Dann gibt es Gehäuse für IDE-Festplatten oder SATA-Festplatten..... ich habe aber auch schon davon gehört dass es Gehäuse gibt, die für beide Arten eine Schnittstelle haben.

Du siehst, Du hast die Wahl der Qual. 
Im grunde brauchst Du Dir nur die technischen Daten der Gehäuse angucken.
Und dann bleibt nur noch die Frage wieviel Du bereit bist auszugeben. 

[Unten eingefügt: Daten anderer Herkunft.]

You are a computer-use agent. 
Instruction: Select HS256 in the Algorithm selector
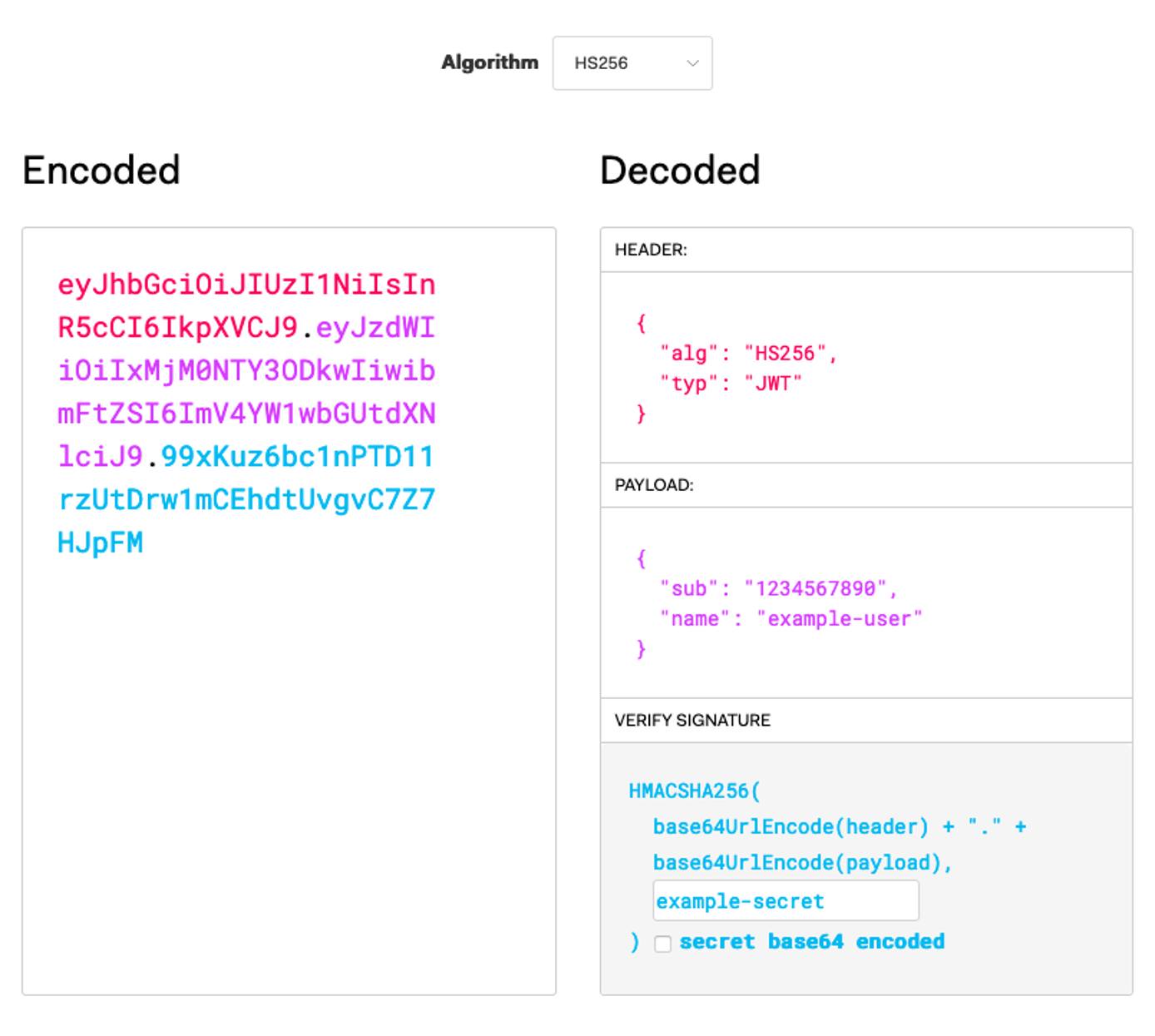point(632,62)
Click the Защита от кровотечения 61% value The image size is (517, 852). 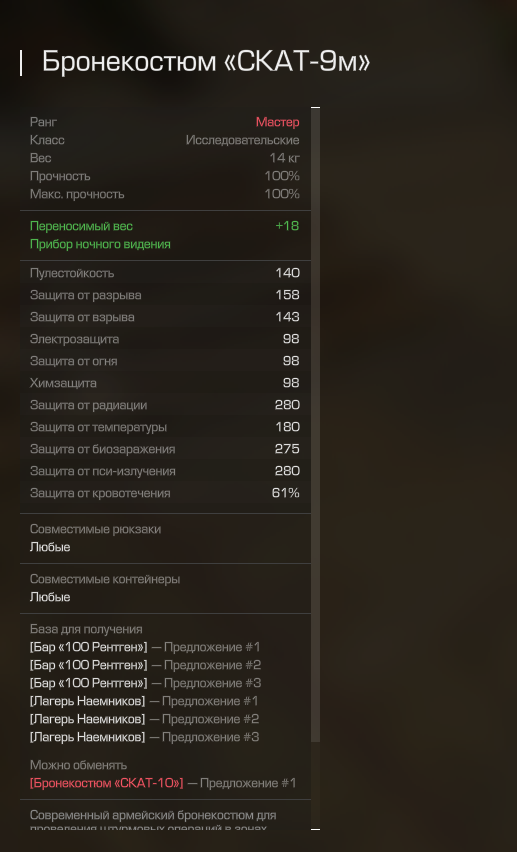click(285, 493)
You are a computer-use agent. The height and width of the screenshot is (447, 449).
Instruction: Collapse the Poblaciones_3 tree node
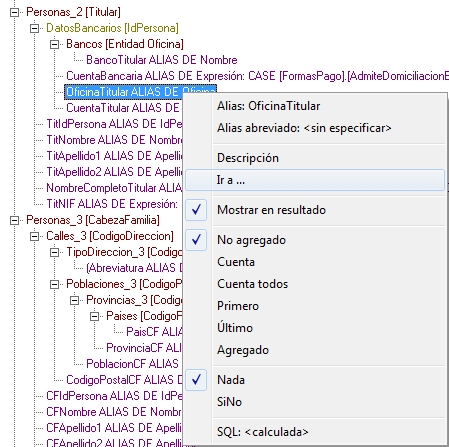point(54,285)
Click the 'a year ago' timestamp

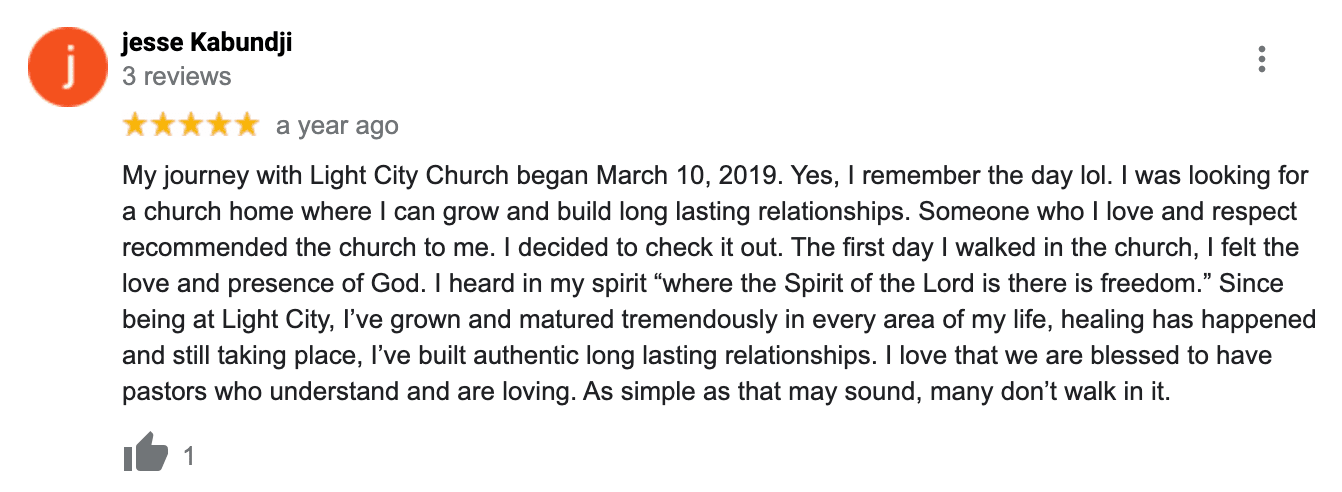(337, 126)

Mit Maxtor habe ich bisher noch keine Probleme gehabt.
Ich bevorzuge aber trotzdem Samsung..... billig, leise und robust (24/7 Betrieb).
WesternDigital hingegen kommt mir (nach 3 abgerauchten Festplatten) nie wieder ins Haus. 

@mAu, weitere Tipps?
Hmm, da ich (mangels Bedarf  ) keine externe Festplatte habe, kann ich nur aus der Theorie reden.
USB 2.0 ist nicht USB 2.0..... siehe Wikipedia (2. Absatz).
Soweit ich weiss hängt die tatsächliche Übertragungsrate vom im Gehäuse befindlichen Controller ab..... aber auch der PC selbst und evtl. dessen Konfiguration spielen eine Rolle (z.b. sollte der USB-Host sich den IRQ nicht mit der Garfikkarte oder womöglich sogar mit der Netzwerkkarte teilen  ).
Du solltest aber auch darauf achten bis zu welcher Festplattengrösse das Gehäuse unterstützt..... es könnte nämlich ein "veralteter" Controller drin stecken.
Zur Kühlung wurde ja schon etwas gesagt. 
An dieser Seite kannst Du sehr gut sehen wie so ein Gehäuse von Innen aussieht (mit und ohne Festplatte).
Wie Du an den Bildern erkennen wirst, ist der Einbau der Festplatte in das Gehäuse also nicht schwerer als wie bei einem normalen PC. 

Gruss Dr Dau


----------